-- Text for analysis follows --

Maritime Affairs and Investment Coordinating Minister Luhut Panjaitan disclosed in an interview with Asia Times that the deal is expected to be signed before next March. “We are happy with the agreement,” he said, “but the two sides are still in detailed discussions.”
Up to now, the choices have been to either expand Mitsubishi’s existing copper smelter at Gresik, East Java, build a new and much more costly smelter at a nearby industrial estate or shift the whole project to Halmahera as part of an integrated smelting hub.
Panjaitan and other sources familiar with the deal say Tsingshan has agreed to complete the smelter within 18 months, leaving Freeport to build a $250 million extension to the Mitsubishi plant in what could be seen as a token gesture of its commitment to the in-country processing of all of its ore.
Mitsubishi and Freeport signed an agreement on November 13 to add 300,000 tons to the current facility’s one million ton capacity, but the sources say Freeport is still ready, however reluctantly, to build a new smelter if the Tsingshan deal falls through.
The company is also committed to the construction of a precious metal refinery on the same site now that its export license has expired for so-called anode slime, the sediment rich in gold, silver, selenium and tellurium left over from the smelting process
Confusion had reigned over the smelter issue for the past two years, with senior bureaucrats and politicians seemingly at variance on where it should be located. Once the Tsingshan deal is concluded, it will still need government approval.

-- Text for analysis concluded --

**What you have to do**
Return the entire passage about the Freeport–Tsingshan smelter deal verbatim, from its first sentence to its last.

-- Raw data follows --

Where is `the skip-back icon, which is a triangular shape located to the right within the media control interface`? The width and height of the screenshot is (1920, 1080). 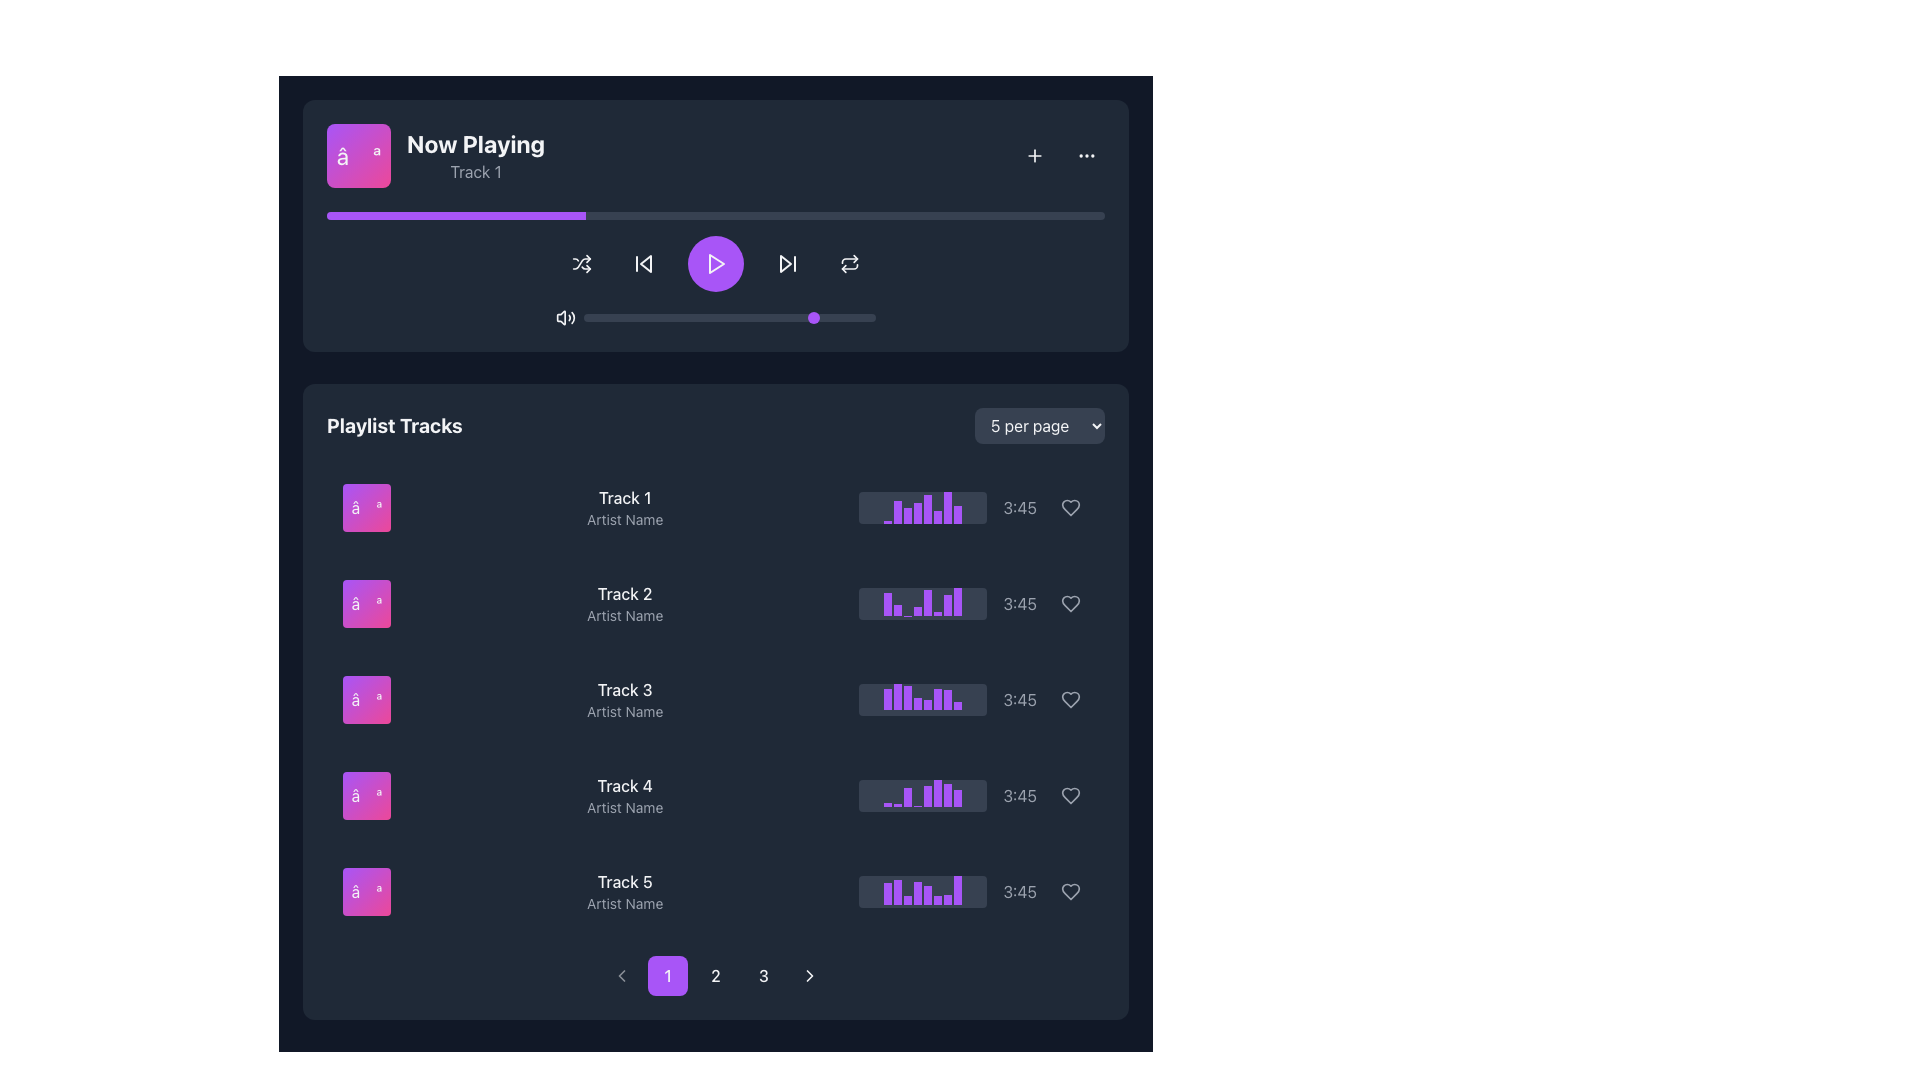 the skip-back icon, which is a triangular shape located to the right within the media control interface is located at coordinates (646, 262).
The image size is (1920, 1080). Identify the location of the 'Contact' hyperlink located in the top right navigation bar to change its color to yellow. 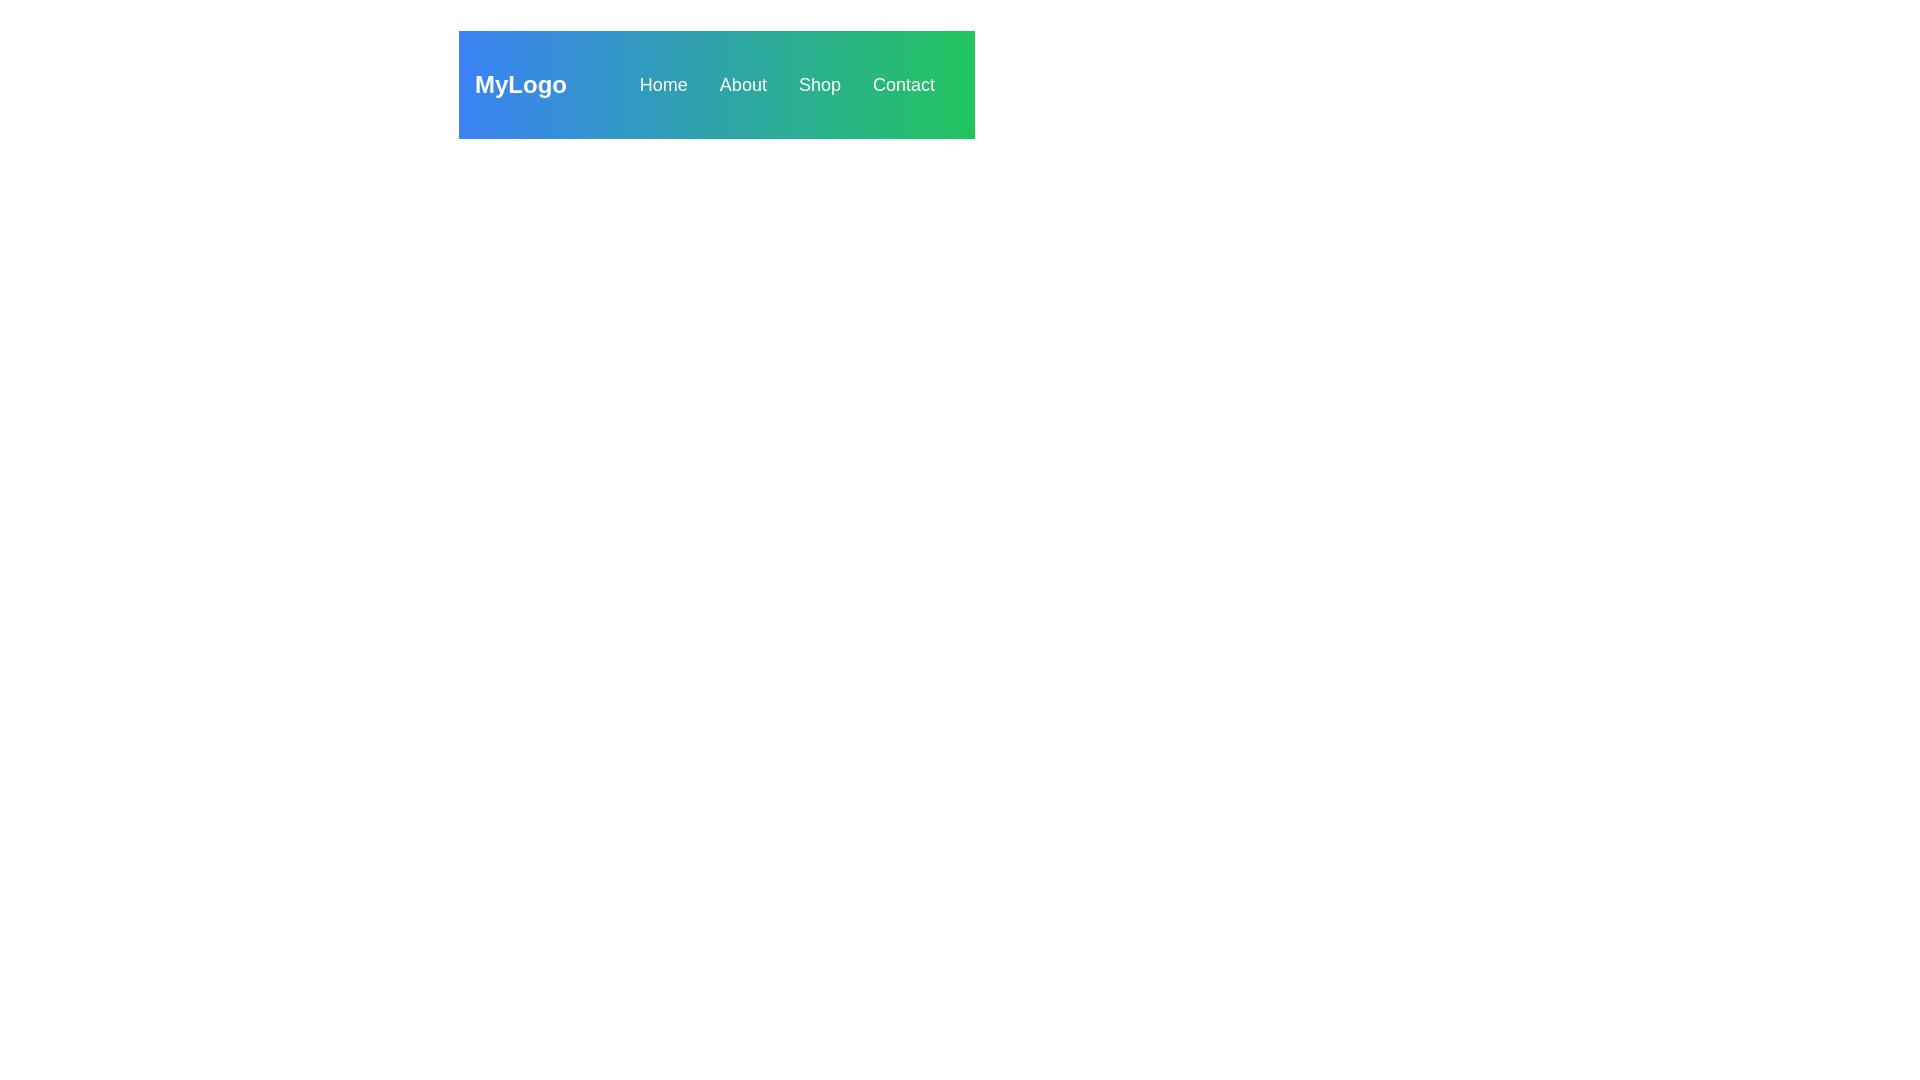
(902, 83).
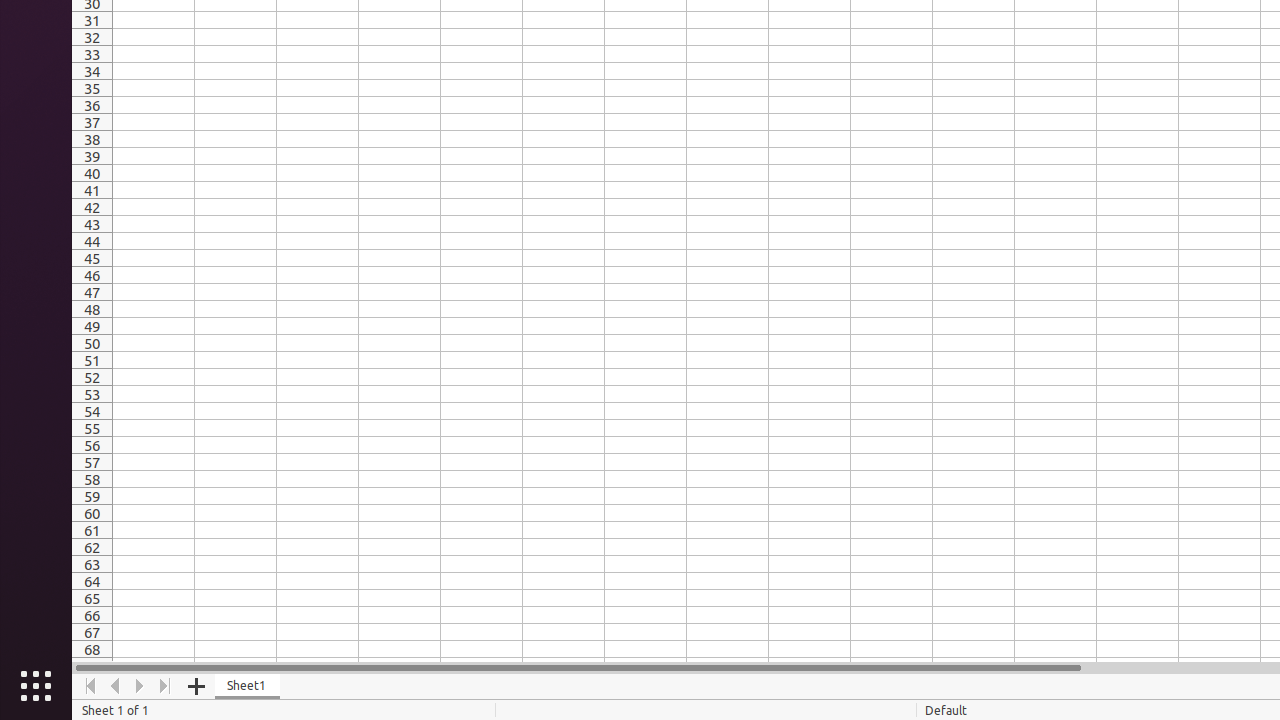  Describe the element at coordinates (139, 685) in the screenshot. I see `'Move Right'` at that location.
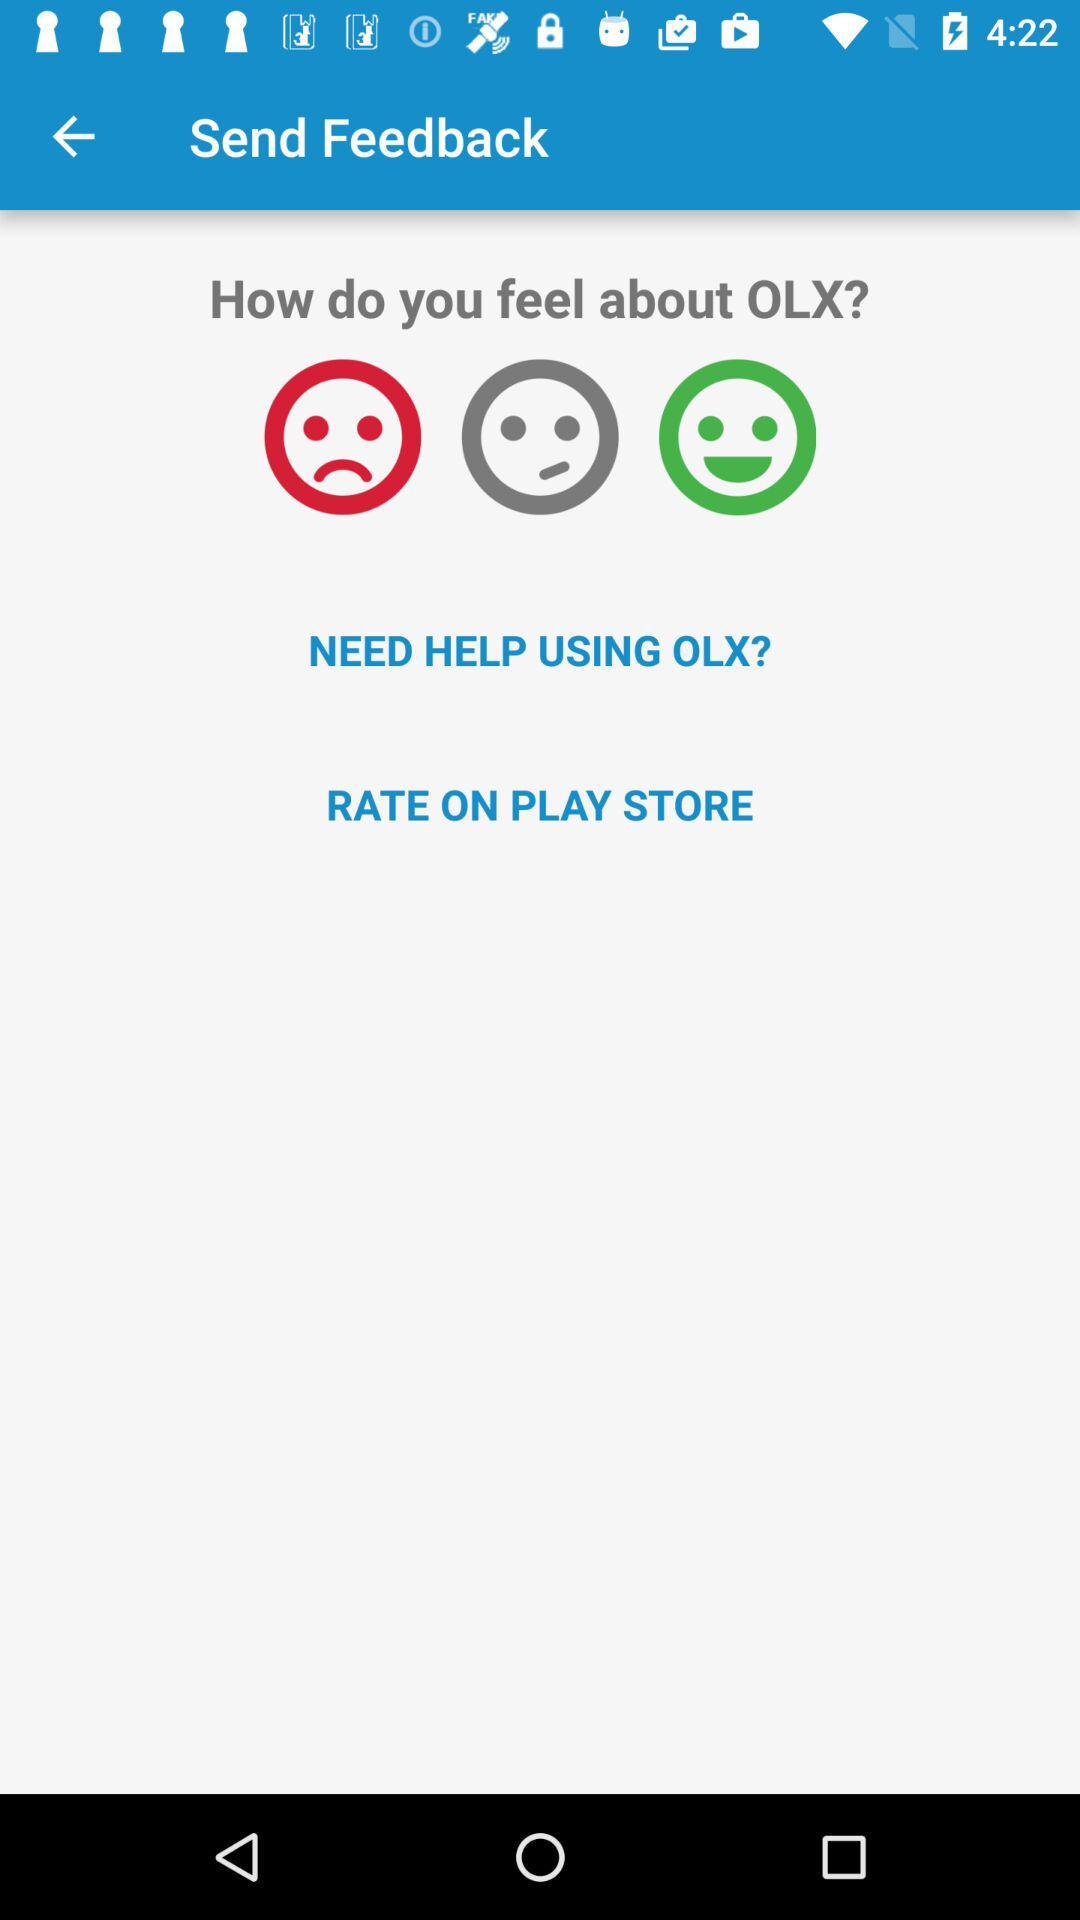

-- Raw data concluded --

**Response for this exercise**
Maritime Affairs and Investment Coordinating Minister Luhut Panjaitan disclosed in an interview with Asia Times that the deal is expected to be signed before next March. “We are happy with the agreement,” he said, “but the two sides are still in detailed discussions.”
Up to now, the choices have been to either expand Mitsubishi’s existing copper smelter at Gresik, East Java, build a new and much more costly smelter at a nearby industrial estate or shift the whole project to Halmahera as part of an integrated smelting hub.
Panjaitan and other sources familiar with the deal say Tsingshan has agreed to complete the smelter within 18 months, leaving Freeport to build a $250 million extension to the Mitsubishi plant in what could be seen as a token gesture of its commitment to the in-country processing of all of its ore.
Mitsubishi and Freeport signed an agreement on November 13 to add 300,000 tons to the current facility’s one million ton capacity, but the sources say Freeport is still ready, however reluctantly, to build a new smelter if the Tsingshan deal falls through.
The company is also committed to the construction of a precious metal refinery on the same site now that its export license has expired for so-called anode slime, the sediment rich in gold, silver, selenium and tellurium left over from the smelting process
Confusion had reigned over the smelter issue for the past two years, with senior bureaucrats and politicians seemingly at variance on where it should be located. Once the Tsingshan deal is concluded, it will still need government approval.